Related: Food Trends To Try In 2018
Lycopene falls into a group of antioxidants called carotenoids, which can help reduce inflammation and possibly prevent cancer and protect eyesight. This antioxidant is fat-soluble, meaning it’s best absorbed when eaten with some sort of fat. The vast majority of lycopene in our diet comes from tomatoes and tomato products, so eating a healthy source of fat in tandem with these foods will increase your lycopene absorption. Two solid options include putting a few slices of tomato on avocado toast or adding olive oil or ground walnuts to tomato sauce.
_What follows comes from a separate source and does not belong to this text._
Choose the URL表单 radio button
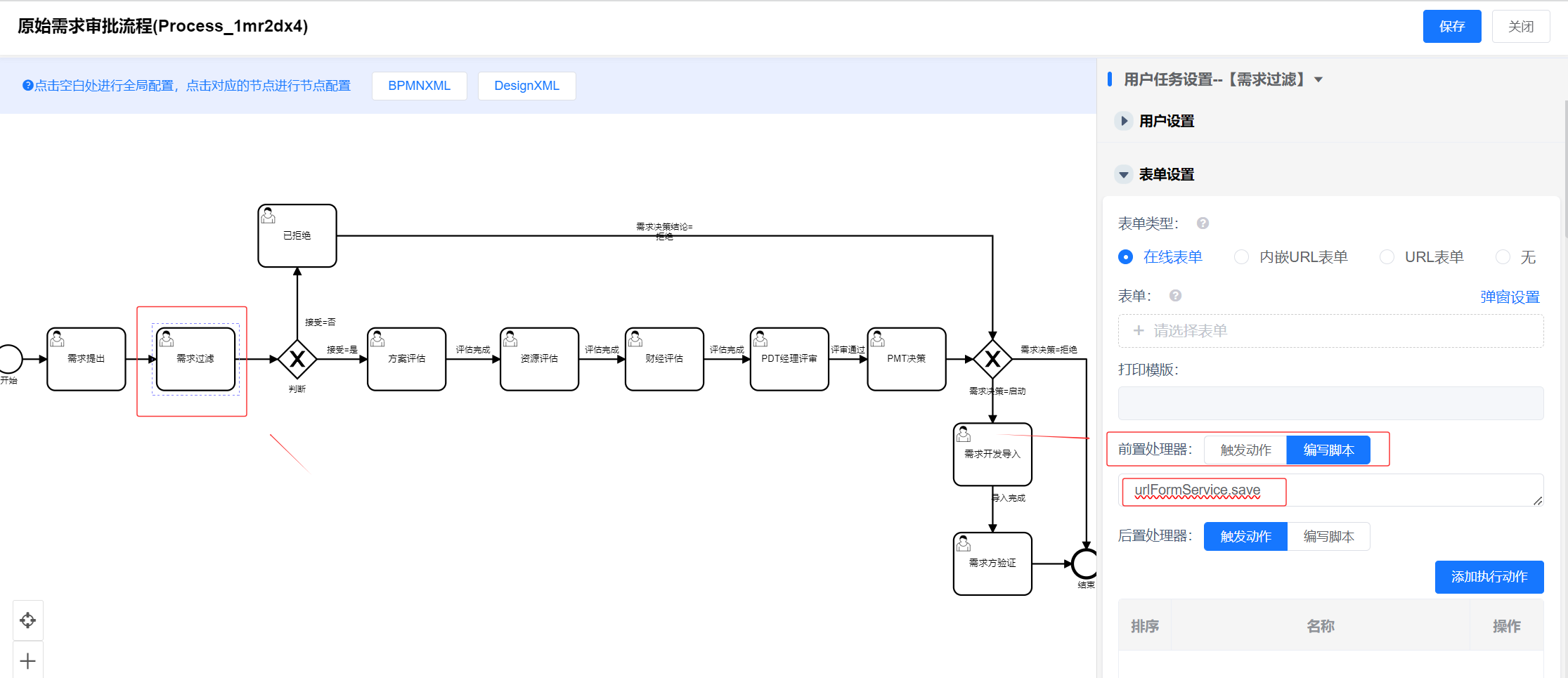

Calcium is an incredibly important nutrient for bone and teeth health. Consuming enough calcium can prevent conditions like osteoporosis and osteopenia, which are more prevalent in women as they age. It’s impossible, however, to talk about calcium without bringing up vitamin D. This sunshine vitamin aids in calcium absorption, helps transport calcium to the teeth and bones and regulates the amount of calcium in our blood. There are only a few foods that contain vitamin D, including fatty fish, mushrooms, cheese and egg yolks, but many calcium-rich foods are now fortified with vitamin D. Look for dairy products, such as milk and yogurt, that have added vitamin D, or combine calcium-rich dark leafy greens, like kale or swiss chard, with salmon.